Monday, June 15, 2009

We were not the ones that broke the safety rail in the was already coming loose from the wall.

So, did I survive a 14th and top floor room in one tower of Caesar's Palace, featuring a huge marble shower in the bathroom with two huge shower heads, which looked out to a view of Marie Osmond's teeth and the Eiffel Tower, that a grant to Elko County School District kindly paid for?

Why yes, yes I did.

How much would you pay to get the room behind Marie Osmond's teeth? Wonder if it has a good shower.

While Justin was attending a teacher's conference for at risk students, I was out and about in the city, doing exactly whatever I felt like doing, making my feet sore.

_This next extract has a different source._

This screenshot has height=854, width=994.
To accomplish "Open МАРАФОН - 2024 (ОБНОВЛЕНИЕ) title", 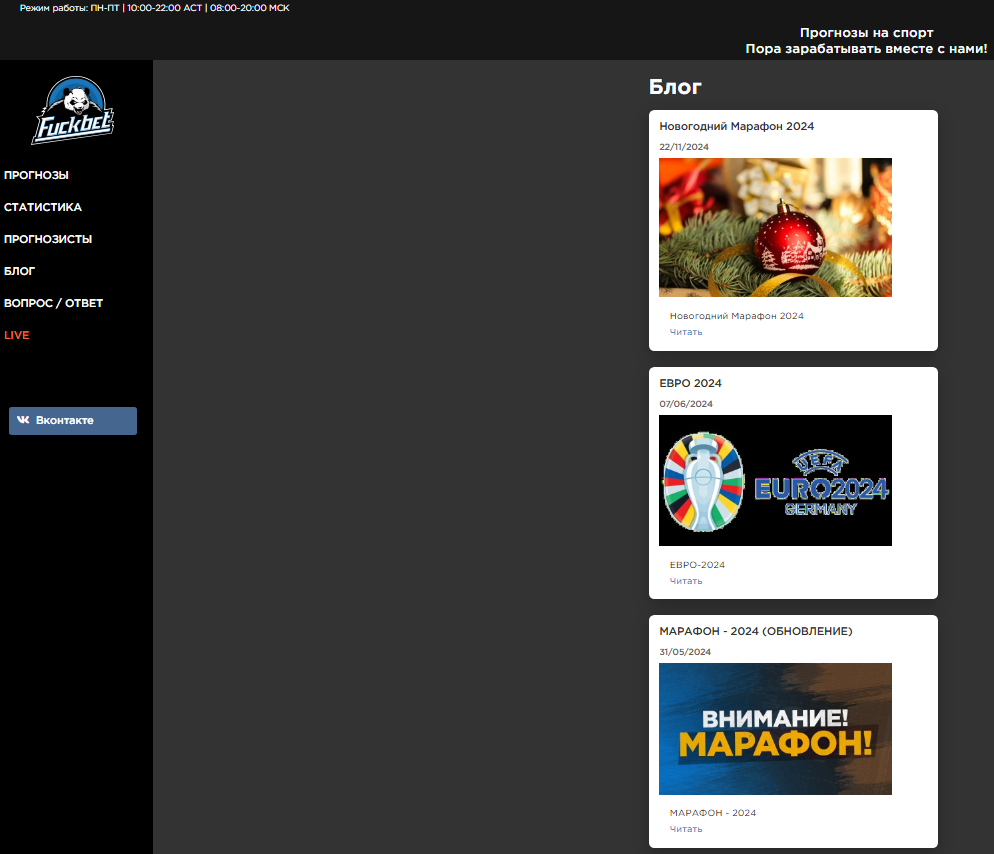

Developing a bunion was worth it because I also had a view of these:



Yes...YES YES!!

...and at this point I fell onto the floor and convulsed in a fit of ecstasy. I obviously was not the first to have done so because the museum guides went right on with their tour lectures oblivious.

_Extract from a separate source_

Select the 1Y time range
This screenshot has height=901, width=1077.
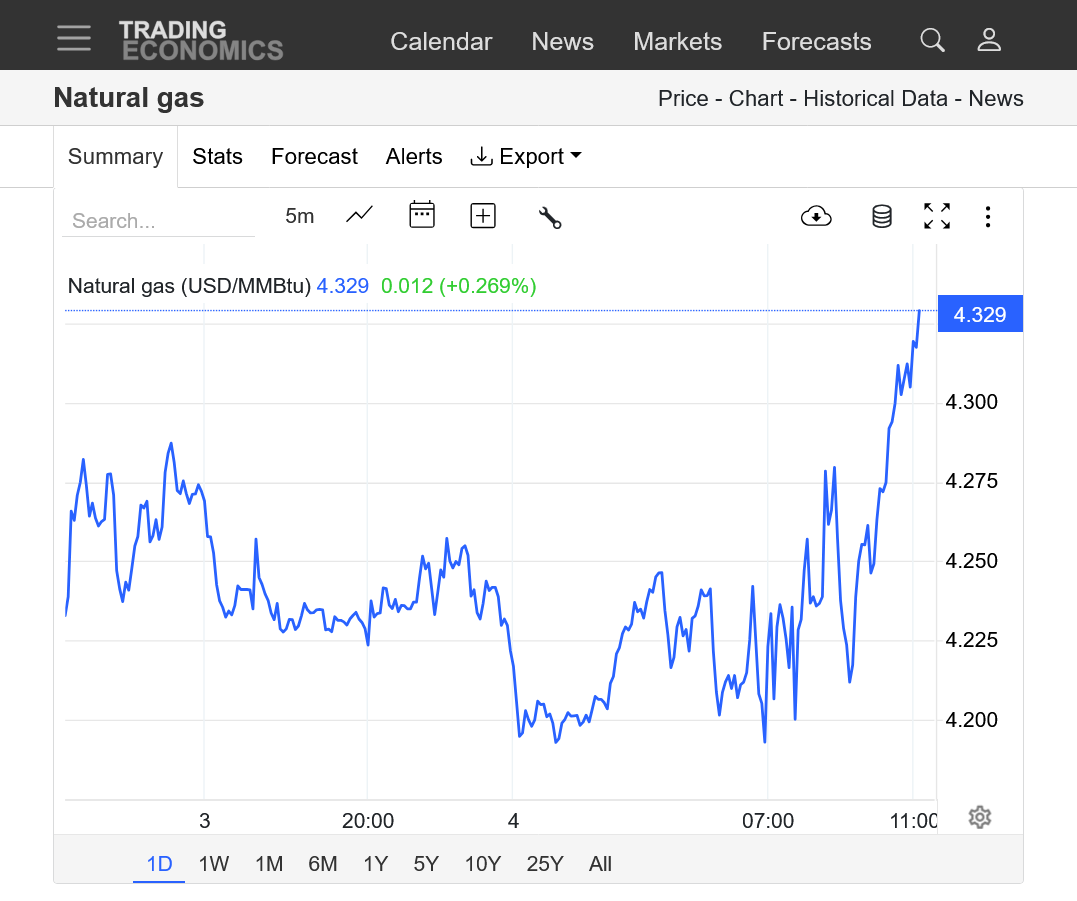(x=375, y=864)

In addition to my ride on a free shuttle to the Liberace Museum and a mile and a half walk to consume a greasy 2 buck foot long hot dog, I also did some Liberace viewing at Madame Tussuad's museum of creepy wax figures at The Venetian. This is the only sculpture that mattered.

I am a gay man born in a woman's body.

Not to outdo the thrill of sequins I also got a good looky-loo at this bit of wonderment:

Tall McBalderson here decided to push his way in front of me for a better view of the volcano show in front of The Mirage. Also being a tall sort of person, I had a good view over the three deep row of people in front of me because they were short. No big deal to let them be closer. Baldy had no such inclinations. Therefore, he gets his hair loss featured on my blog.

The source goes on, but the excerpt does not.